§ **EXERCICE À TRAITER**: Pouvez-vous résumer en deux phrases l'extrait sur le statut des travailleurs transfrontaliers ?

§ **EXTRAIT**:
····················

MERCREDI 30 AVRIL 2008 - SÉANCE DE L'APRÈS-MIDI

(Suite)

Question orale de Mme Christiane Vienne au vice-premier ministre et ministre des Finances et des Réformes institutionnelles sur «le report de l'application du protocole d'accord concernant le statut des travailleurs transfrontaliers» (nº 4-262)

Mme Christiane Vienne (PS). - J'ai appris, à la lecture d'un article de presse, que M. Yves Leterme, premier ministre, avait proposé au premier ministre français, M. Fillon, de postposer de trois ans l'application du nouveau protocole d'accord belgo-français sur le statut des travailleurs transfrontaliers.

Je rappelle que le protocole en question prévoit de mettre fin à la convention du 10 mars 1964 signée entre la Belgique et la France et prévoyant un régime fiscal spécifique pour les travailleurs transfrontaliers, imposés dans leur pays de résidence et non pas selon leur lieu d'activité.

Cette convention de 1964 n'obéit pas au modèle de l'OCDE, selon lequel l'imposition s'exerce selon le lieu d'activité. De plus, les régimes fiscaux sont différents en Belgique et en France : si le travailleur transfrontalier français et, dans une certaine mesure, l'entrepreneur belge y trouvent un avantage, cette situation est particulièrement calamiteuse pour le travailleur belge, victime d'une véritable concurrence déloyale.

····················

§ **DONNÉES FOURNIES**:
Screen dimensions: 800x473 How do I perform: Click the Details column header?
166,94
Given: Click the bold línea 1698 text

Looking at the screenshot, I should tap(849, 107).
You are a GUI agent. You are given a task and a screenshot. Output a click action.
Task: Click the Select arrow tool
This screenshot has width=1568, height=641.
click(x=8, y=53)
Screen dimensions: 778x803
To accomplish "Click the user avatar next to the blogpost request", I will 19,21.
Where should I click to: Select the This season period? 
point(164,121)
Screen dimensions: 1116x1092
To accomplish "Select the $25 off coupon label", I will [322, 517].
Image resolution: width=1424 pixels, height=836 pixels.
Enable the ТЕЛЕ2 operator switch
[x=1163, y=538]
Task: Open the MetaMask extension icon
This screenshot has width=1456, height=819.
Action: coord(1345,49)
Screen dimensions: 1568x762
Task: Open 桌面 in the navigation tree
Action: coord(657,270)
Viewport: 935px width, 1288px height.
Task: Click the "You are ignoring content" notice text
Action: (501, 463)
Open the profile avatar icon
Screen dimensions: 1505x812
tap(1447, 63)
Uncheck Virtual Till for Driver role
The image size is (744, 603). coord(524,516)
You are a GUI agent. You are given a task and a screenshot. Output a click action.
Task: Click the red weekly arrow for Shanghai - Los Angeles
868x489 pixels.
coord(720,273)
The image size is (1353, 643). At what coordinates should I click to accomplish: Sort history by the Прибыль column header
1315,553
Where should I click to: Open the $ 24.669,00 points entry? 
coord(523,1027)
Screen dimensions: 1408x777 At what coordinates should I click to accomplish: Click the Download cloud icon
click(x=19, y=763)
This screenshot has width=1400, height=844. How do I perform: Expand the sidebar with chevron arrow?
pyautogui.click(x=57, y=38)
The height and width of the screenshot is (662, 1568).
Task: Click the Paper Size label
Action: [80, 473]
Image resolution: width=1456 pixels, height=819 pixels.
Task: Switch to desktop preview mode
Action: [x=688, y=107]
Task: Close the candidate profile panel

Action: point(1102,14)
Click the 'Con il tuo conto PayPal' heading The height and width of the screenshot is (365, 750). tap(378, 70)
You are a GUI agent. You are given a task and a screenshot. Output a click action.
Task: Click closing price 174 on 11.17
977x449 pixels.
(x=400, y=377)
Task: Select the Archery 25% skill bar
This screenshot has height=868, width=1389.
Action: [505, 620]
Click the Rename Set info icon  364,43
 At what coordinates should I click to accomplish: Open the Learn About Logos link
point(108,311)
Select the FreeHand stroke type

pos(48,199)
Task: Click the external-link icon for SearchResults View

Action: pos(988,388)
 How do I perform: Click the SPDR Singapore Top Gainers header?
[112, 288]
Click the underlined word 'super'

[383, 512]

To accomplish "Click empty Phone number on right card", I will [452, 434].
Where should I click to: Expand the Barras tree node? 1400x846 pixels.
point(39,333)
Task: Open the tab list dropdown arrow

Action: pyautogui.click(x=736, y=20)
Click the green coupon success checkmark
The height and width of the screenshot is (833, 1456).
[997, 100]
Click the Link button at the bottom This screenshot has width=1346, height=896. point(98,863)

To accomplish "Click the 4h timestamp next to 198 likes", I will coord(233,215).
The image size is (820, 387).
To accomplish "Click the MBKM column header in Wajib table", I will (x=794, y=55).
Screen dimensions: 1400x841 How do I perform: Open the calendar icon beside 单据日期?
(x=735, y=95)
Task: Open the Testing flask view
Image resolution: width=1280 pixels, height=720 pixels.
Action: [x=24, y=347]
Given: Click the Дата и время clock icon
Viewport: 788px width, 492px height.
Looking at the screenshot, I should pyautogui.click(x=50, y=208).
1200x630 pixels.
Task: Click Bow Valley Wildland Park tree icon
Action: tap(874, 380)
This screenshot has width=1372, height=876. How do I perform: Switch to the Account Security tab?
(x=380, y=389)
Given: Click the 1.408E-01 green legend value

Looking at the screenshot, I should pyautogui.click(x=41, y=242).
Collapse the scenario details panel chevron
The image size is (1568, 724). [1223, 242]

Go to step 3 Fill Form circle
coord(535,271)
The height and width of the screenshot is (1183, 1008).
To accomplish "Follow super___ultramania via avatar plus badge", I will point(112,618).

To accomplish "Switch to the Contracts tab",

····················

§ **LA SOLUTION**: Mme Christiane Vienne a appris par un article de presse que M. Yves Leterme avait proposé à M. Fillon de reporter de trois ans l'application du nouveau protocole d'accord belgo-français sur le statut des travailleurs transfrontaliers. Ce protocole doit mettre fin à la convention du 10 mars 1964, qui impose ces travailleurs dans leur pays de résidence, ne suit pas le modèle de l'OCDE et se révèle particulièrement calamiteuse pour le travailleur belge, victime d'une véritable concurrence déloyale.